That season does not know season is certain. NASA is finding many examples to say our global calendars and clocks are out of sync with what we’ve been used to .
We notice small changes on Goose Creek–very small–in all the new anthills we’ve never seen before in anything like this number and this early.
And with regard to ants, we are not alone. Consider the plight of Houston, for instance, with teeming masses of an ant named after an intrepid exterminator–the Rasberry Ant, which “for obscure reasons, chew up the wiring inside things like pool pumps, computers, gas meters and fire alarms when they get inside them. Even the Johnson Space Center and Hobby Airport are on the lookout after signs of a Rasberry ant advance.”
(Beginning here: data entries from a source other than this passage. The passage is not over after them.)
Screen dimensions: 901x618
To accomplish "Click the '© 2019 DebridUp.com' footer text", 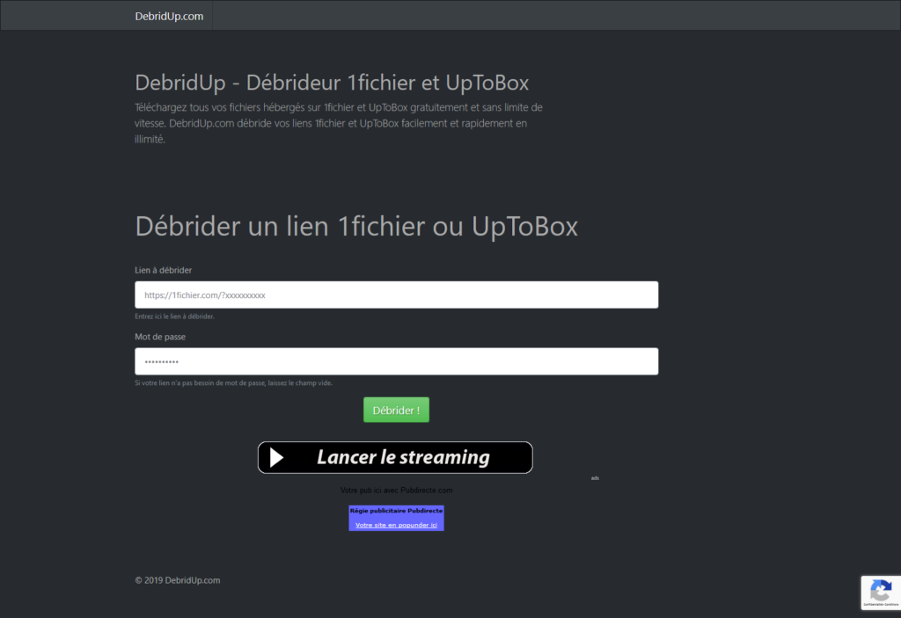I will click(177, 580).
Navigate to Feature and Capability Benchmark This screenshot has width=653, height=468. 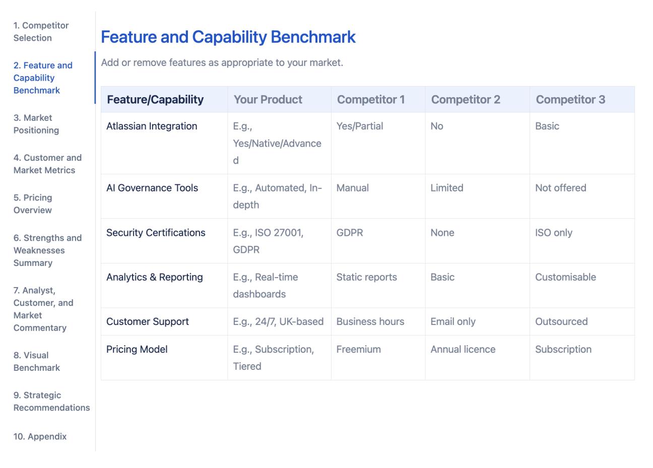(43, 78)
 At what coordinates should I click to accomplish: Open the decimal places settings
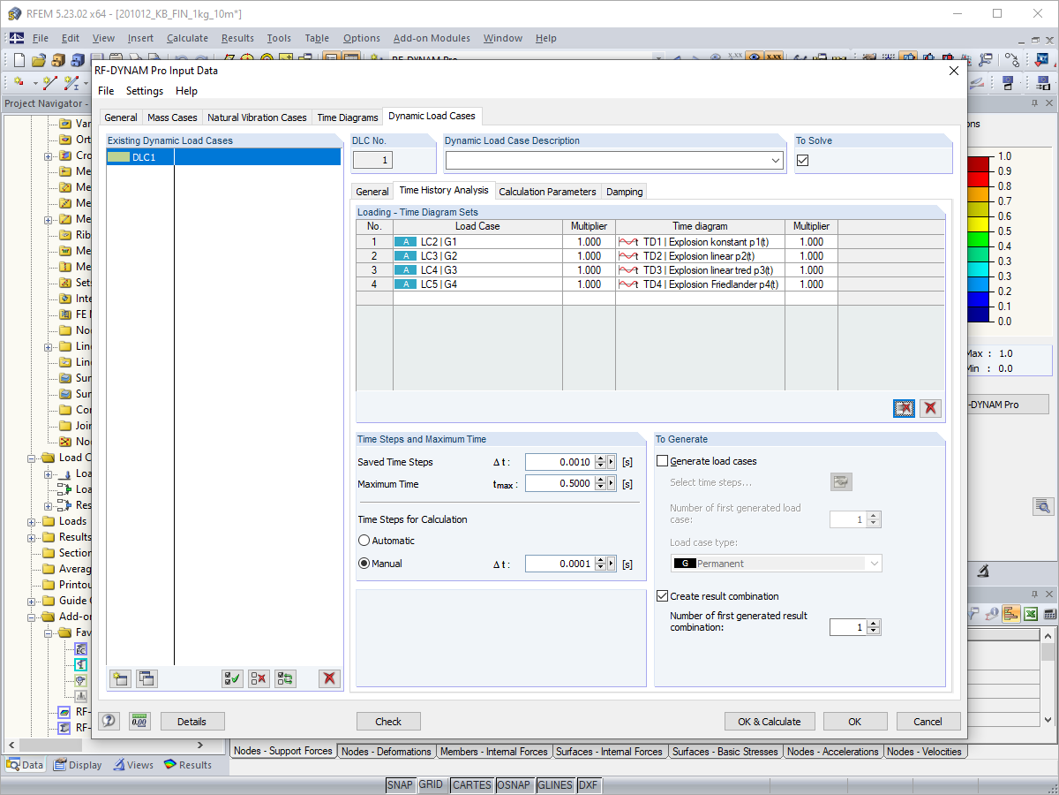[x=139, y=721]
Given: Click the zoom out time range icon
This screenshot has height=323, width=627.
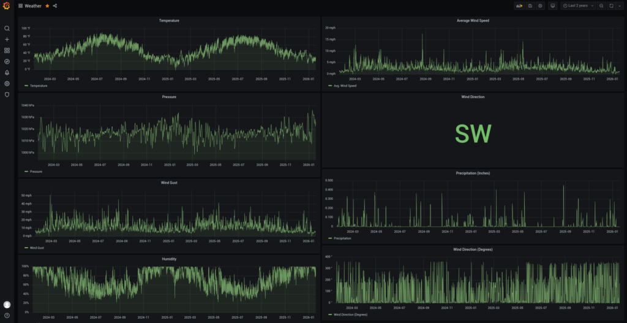Looking at the screenshot, I should coord(601,6).
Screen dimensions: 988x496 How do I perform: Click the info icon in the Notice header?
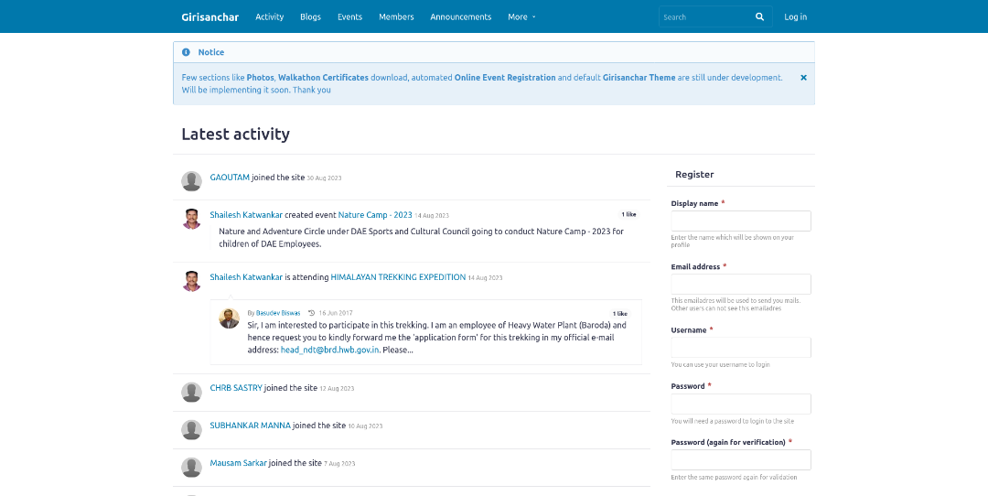coord(186,52)
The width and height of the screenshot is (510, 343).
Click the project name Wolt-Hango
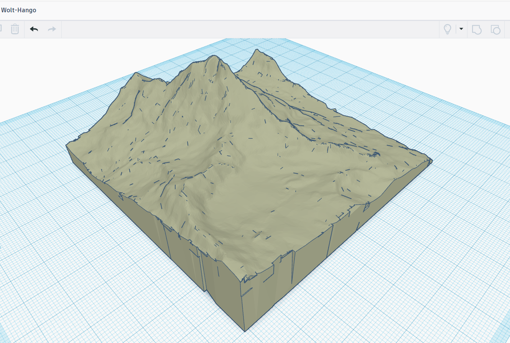19,10
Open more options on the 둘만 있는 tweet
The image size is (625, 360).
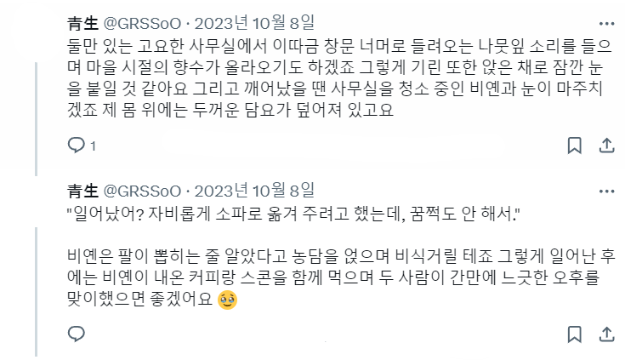[x=606, y=24]
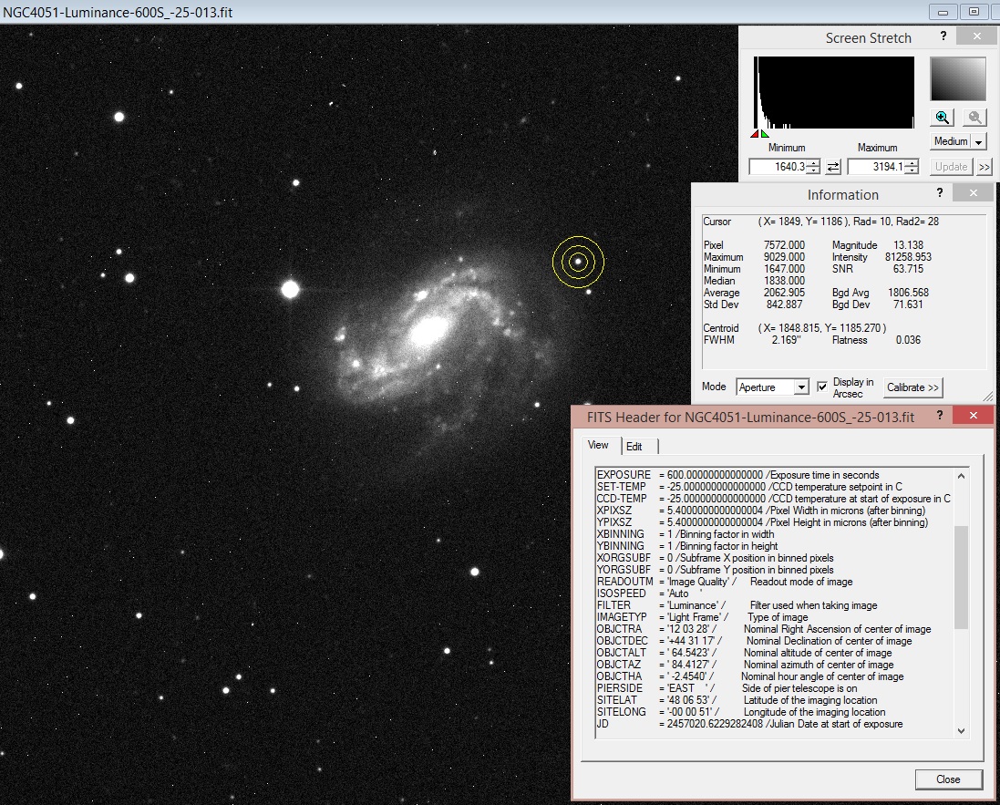Open the Medium stretch preset dropdown

click(x=977, y=140)
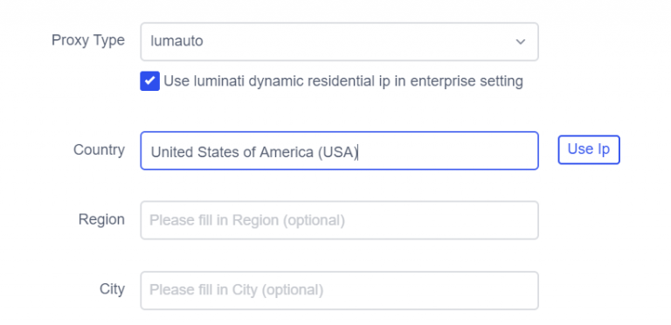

They’re coming to take us away, haha, ho ho, hee hee…
I’ve noticed an abundance of ant hills in my yard this year. As long as they stay away from the house we have an uneasy truce.
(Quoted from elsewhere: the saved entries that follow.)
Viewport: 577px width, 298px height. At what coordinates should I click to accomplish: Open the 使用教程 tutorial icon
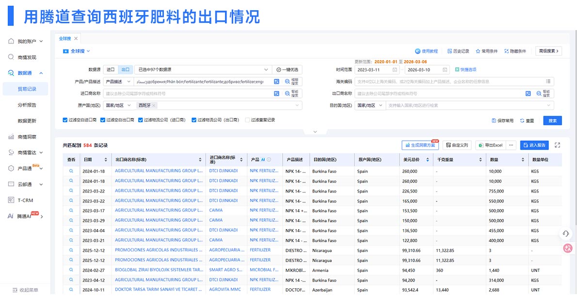pos(417,50)
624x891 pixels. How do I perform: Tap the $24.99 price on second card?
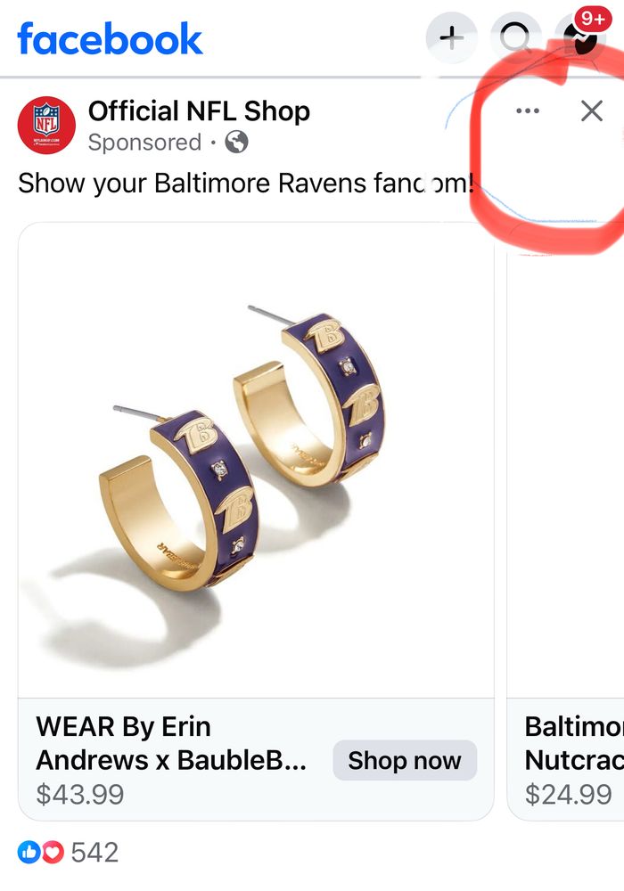[x=569, y=794]
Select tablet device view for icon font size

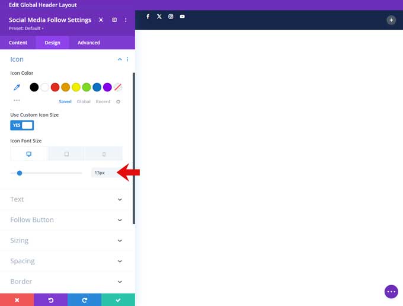click(66, 154)
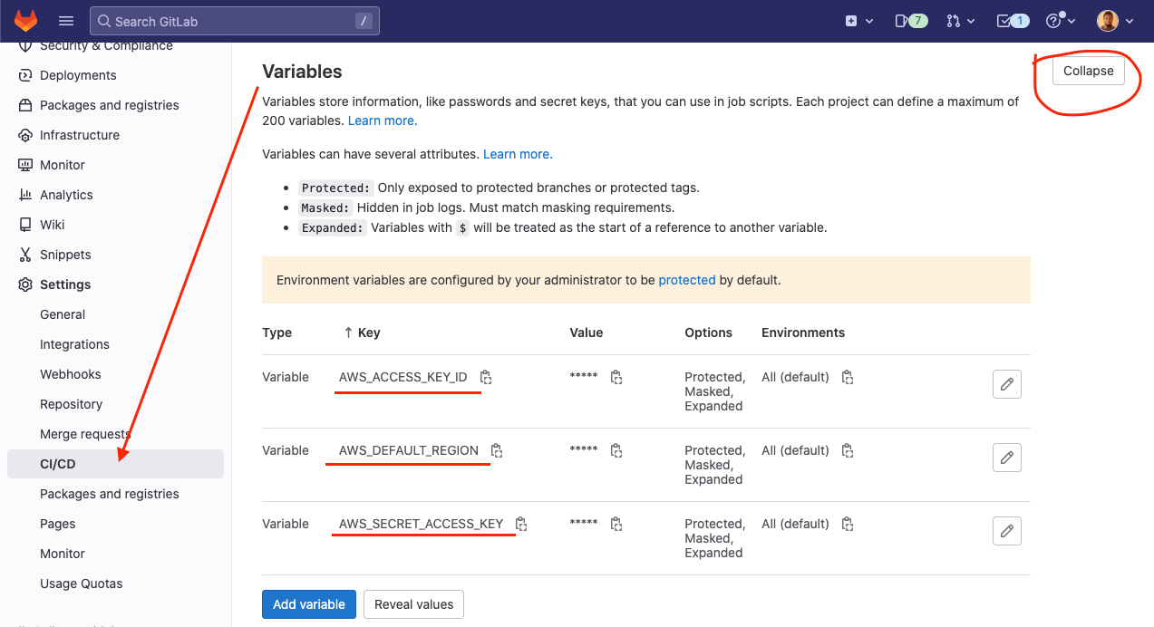The width and height of the screenshot is (1154, 627).
Task: Expand the create new plus dropdown
Action: [x=858, y=21]
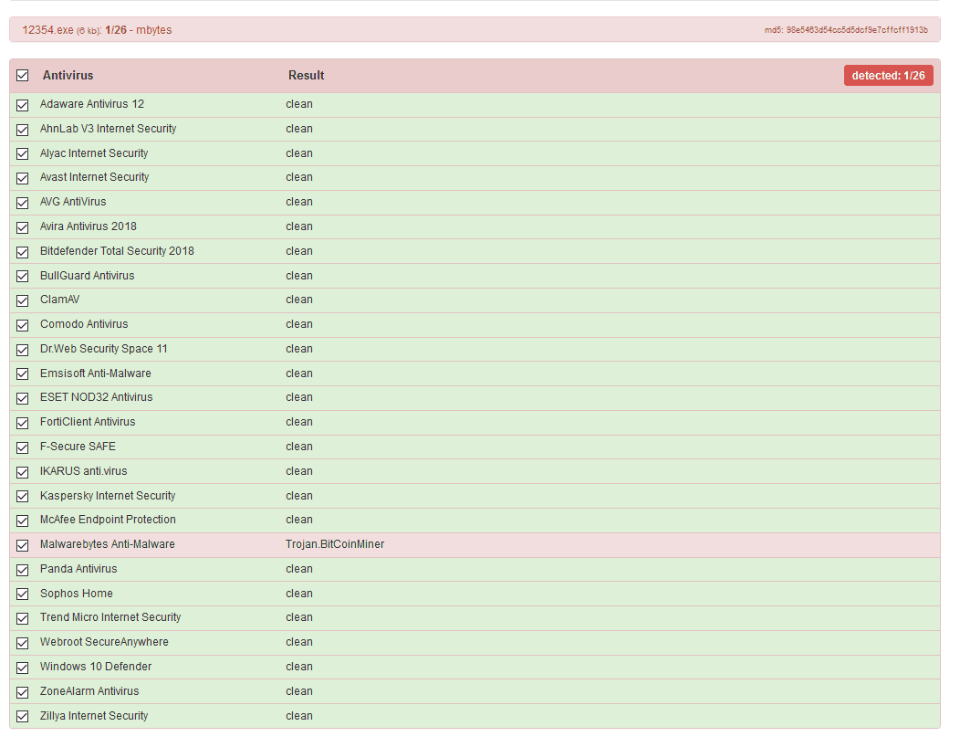Uncheck the Malwarebytes Anti-Malware checkbox
This screenshot has height=747, width=960.
(23, 545)
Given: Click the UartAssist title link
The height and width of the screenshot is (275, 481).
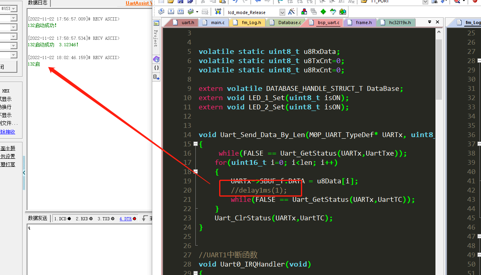Looking at the screenshot, I should [139, 3].
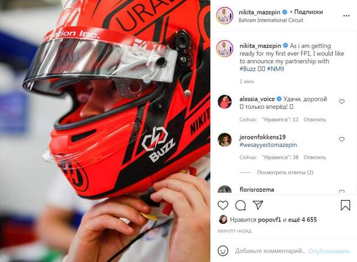Open emoji picker smiley icon
The width and height of the screenshot is (357, 262).
click(223, 251)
I’ve also got an abundance of weeds. However, after spending so much time at a horse farm I’m a lot less picky about my yard. It would be a fine small paddock if only homeowners would allow the horse 🙂
Ants can do a number on those important electrical connections inside your roof-mounted a/c, too. They wait until the hottest day of the year, though.
We could manage ant farms to eat computers and plastic in the junkyards. Maybe plastic is biodegradable after all, or at least mother nature has devised a species to make it so.
I like the way Fletch thinks!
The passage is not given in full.